Good information on the way we have voted in the past, how we do it today, and what current trends say about the future.
Rating (5)
Date: 2006-11-02

3 out of 3 customers found this reveiw helpful


This study of the rise of absentee and early voting is quite informative. There is more information here about the numbers of votes cast by traditional, early, and absentee methods in each state than I have ever seen. The author admits that some of this data had to be estimated because not all the states collect the information precisely.

John C. Fortier is a fellow of the American Enterprise Institute and is the principal contributor to the election reform project the AEI has with Brookings. While I have a number of civic, logistical, security, integrity, and timing issues with the large us of voting in anyplace than the traditional voting booth on a single election day, I recognize that my view is in the minority and dwindling at that.
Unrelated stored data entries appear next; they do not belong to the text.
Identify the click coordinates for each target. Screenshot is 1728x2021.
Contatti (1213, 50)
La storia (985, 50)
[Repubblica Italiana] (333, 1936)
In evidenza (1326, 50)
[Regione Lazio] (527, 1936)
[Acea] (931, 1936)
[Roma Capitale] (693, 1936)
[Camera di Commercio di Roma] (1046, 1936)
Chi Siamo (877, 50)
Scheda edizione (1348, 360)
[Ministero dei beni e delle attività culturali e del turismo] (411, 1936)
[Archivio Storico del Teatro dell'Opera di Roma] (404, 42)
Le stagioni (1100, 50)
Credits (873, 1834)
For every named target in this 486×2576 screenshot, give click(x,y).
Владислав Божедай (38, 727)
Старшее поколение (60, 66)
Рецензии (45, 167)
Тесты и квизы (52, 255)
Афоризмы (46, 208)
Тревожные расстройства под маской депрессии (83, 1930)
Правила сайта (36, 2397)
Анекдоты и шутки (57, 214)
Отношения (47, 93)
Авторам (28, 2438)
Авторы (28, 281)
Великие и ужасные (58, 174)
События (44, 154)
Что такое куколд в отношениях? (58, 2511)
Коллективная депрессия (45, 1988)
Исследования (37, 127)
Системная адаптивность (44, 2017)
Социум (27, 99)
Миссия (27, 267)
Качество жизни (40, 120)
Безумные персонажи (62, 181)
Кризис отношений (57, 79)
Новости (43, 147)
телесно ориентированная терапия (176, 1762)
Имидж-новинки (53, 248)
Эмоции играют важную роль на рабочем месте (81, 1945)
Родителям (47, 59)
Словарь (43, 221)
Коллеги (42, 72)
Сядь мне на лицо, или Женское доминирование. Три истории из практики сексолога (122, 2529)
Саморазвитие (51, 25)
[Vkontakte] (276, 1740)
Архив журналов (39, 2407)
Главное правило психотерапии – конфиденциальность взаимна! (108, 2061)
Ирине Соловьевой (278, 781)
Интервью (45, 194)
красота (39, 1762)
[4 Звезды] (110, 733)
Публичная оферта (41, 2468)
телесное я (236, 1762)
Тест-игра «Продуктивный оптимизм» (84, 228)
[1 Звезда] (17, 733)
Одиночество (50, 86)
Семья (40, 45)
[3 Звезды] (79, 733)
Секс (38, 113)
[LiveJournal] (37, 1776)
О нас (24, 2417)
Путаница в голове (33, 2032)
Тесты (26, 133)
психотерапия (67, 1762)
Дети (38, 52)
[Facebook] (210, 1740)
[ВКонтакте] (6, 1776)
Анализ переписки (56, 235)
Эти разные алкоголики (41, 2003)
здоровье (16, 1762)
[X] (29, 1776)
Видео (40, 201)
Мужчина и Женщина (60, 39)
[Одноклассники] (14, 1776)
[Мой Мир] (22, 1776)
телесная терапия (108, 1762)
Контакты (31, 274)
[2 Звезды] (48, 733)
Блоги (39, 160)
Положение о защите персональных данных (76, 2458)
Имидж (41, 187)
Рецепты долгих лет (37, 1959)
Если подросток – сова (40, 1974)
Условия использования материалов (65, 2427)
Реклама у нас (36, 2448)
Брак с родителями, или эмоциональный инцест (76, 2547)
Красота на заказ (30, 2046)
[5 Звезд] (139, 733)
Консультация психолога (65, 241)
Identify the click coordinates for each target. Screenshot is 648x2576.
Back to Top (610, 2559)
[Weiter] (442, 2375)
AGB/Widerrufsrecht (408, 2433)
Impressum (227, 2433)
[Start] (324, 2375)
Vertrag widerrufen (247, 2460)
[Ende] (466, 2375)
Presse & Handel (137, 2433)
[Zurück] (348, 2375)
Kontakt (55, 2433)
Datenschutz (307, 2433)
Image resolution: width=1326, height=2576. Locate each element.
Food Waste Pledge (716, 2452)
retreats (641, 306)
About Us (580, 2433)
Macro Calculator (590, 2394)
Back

I did live in Australia for two years from 1973-75 and saw their universal vote-by-mail system. There and then, if you were of age you faced a fine if you did not return a signed ballot on time. You could vote for Mickey Mouse, but you had to vote. Of course, theirs is a parliamentary system with most of the focus being on electing the local MPs from among a myriad of parties. There are two big parties there, and in those days both were leftish and really left. But their country is larger than the continental United States with something like one tenth of our population (or less). Going to polling places there is simply not practical because so many voters live in amazingly remote areas.

As the author recounts the history of absentee voting to accommodate soldiers during the Civil War and traveling businessmen, he also notes how small a percentage of the electorate this was. It was more symbolic of enfranchisement and civic duty than anything more than a marginal impact on the number of votes cast.

We are then taken through the rise of absentee and early voting. This rapid growth really begins in the 1970s. It first began with the notion that it would expand the participation of more eligible voters, but has proven to be more about convenience than getting new voters. There is some evidence of retaining sometime voters as more regular voters.

However, early voting has proven popular and the percentage of ballots being cast absentee is rising significantly in recent years. Fortier does take us through the pitfalls, but does not provide detailed anecdotes of the problems. He assures us that the problems, while serious to the integrity and confidence of voters in their system, are not significant in number. I am not so sanguine. We have had a great deal of evidence that when third parties get involved in "assisting" in registrations and the handling of ballots that corruption occurs. We get dead people voting, Alzheimer patients voting, and the potential exists in some situations for voting more than once - absentee and at the polling place.

The author offers some general recommendations that emphasize more the early voting, but tightening it up as far as security and in time frame (no more than ten days). For places like Oregon that have gone to 100% voting by mail there is no going back, but there are additional security tools they can add.

This is a good and informative piece. I don't think Fortier goes far enough in exposing the voter fraud that exists today, but I suppose that isn't really the focus of this book.

Recommended to all who are interested in the integrity of our voting process and how it is changing in recent years.